Ein grosses Industrie-Areal aus der Ferne.

Bildlegende: Auch auf dem ehemaligen Ilford-Areal in Marly wurden 2014 zahlreiche neue Stellen geschaffen. Matthias Haymoz/SRF

Das gute Ergebnis verdankt die Freiburger Wirtschaftsförderung vor allem den einheimischen Unternehmen. Diese allein schaffen in den kommenden Jahren 620 der 730 Arbeitsplätze.

«Wir sind froh, dass diese Firmen ihre Erweiterungsprojekte hier realisieren», sagt Reto Julmy, Vizedirektor der Freiburger Wirtschaftsförderung. Einige hätten auch mit dem Wegzug ins Ausland geliebäugelt. Die Maschinenhersteller Liebherr in Bulle und Bumotec in Vuadens, verfolgen die grössten Erweiterungsprojekte.

Ausländische Firmen zögern

Die Schweiz muss auf Druck des Auslands seine Steuervorteile für ausländische Unternehmen fallen lassen. «Ausländische Investoren sind verunsichert», sagt Reto Julmy.

Ebenso verunsichern würden die Folgen der Einwanderungsinitiative, welche das Schweizer Stimmvolk vor einem Jahr angenommen hat. «Können wir in der Schweiz überhaupt noch ausländisches Personal anstellen», würden ihn ausländische Firmenverantwortliche fragen, sagt der Freiburger Wirtschaftsförderer.

Das neue Raumplanungsgesetz hat ebenfalls Folgen.

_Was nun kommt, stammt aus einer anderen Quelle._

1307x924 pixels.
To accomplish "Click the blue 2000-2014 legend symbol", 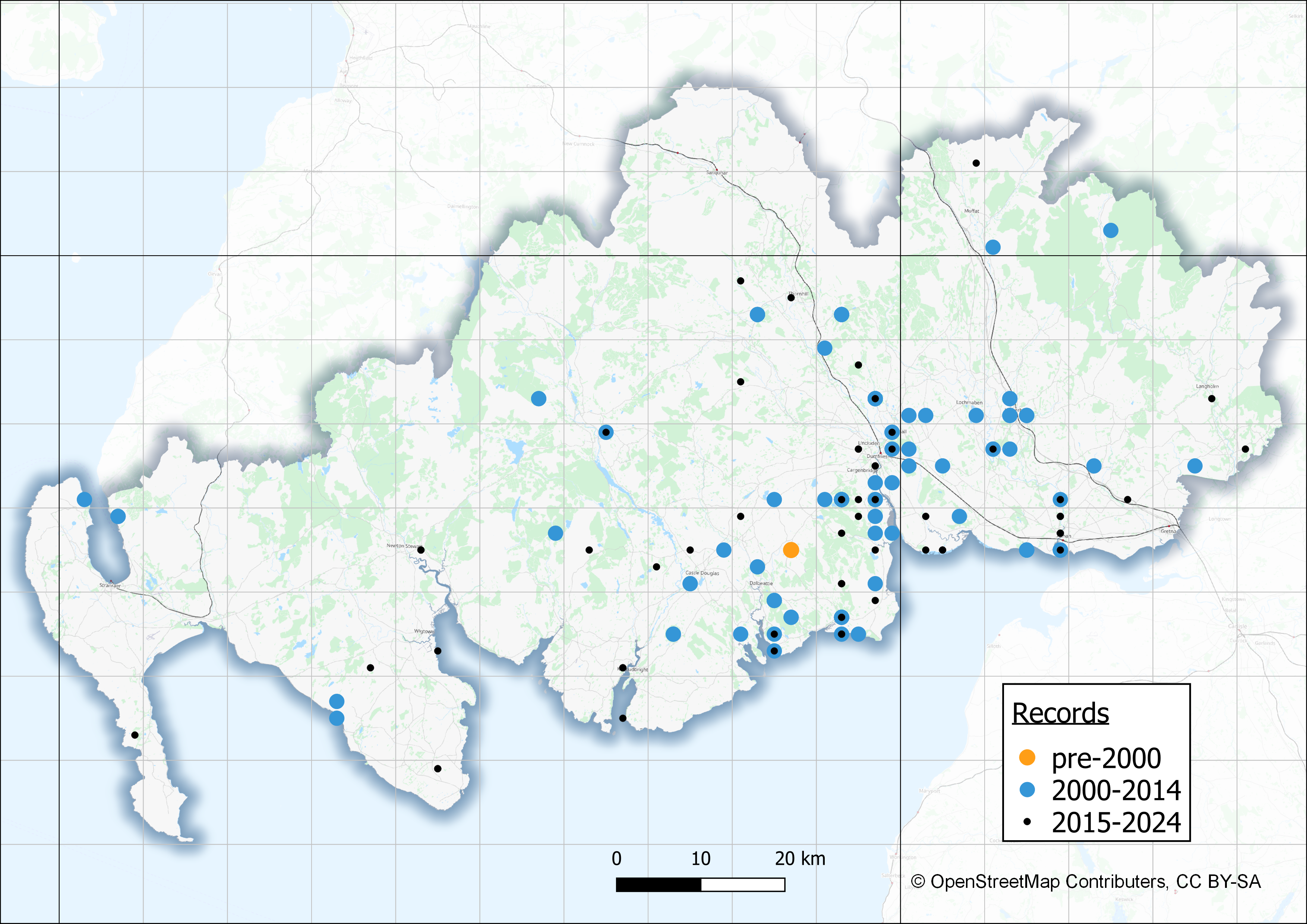I will [1027, 790].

Neues Industrieland einzonen sei zurzeit praktisch unmöglich, sagt Reto Julmy. Letztes Jahr wollte die Freiburger Wirtschaftsförderung ein grosses ausländisches Unternehmen im Sensebezirk ansiedeln, «aber wir haben schlicht kein Land gefunden.» Trotz schwierigem Umfeld konnte Freiburg auch letztes Jahr 15 ausländische Firmen ansiedeln.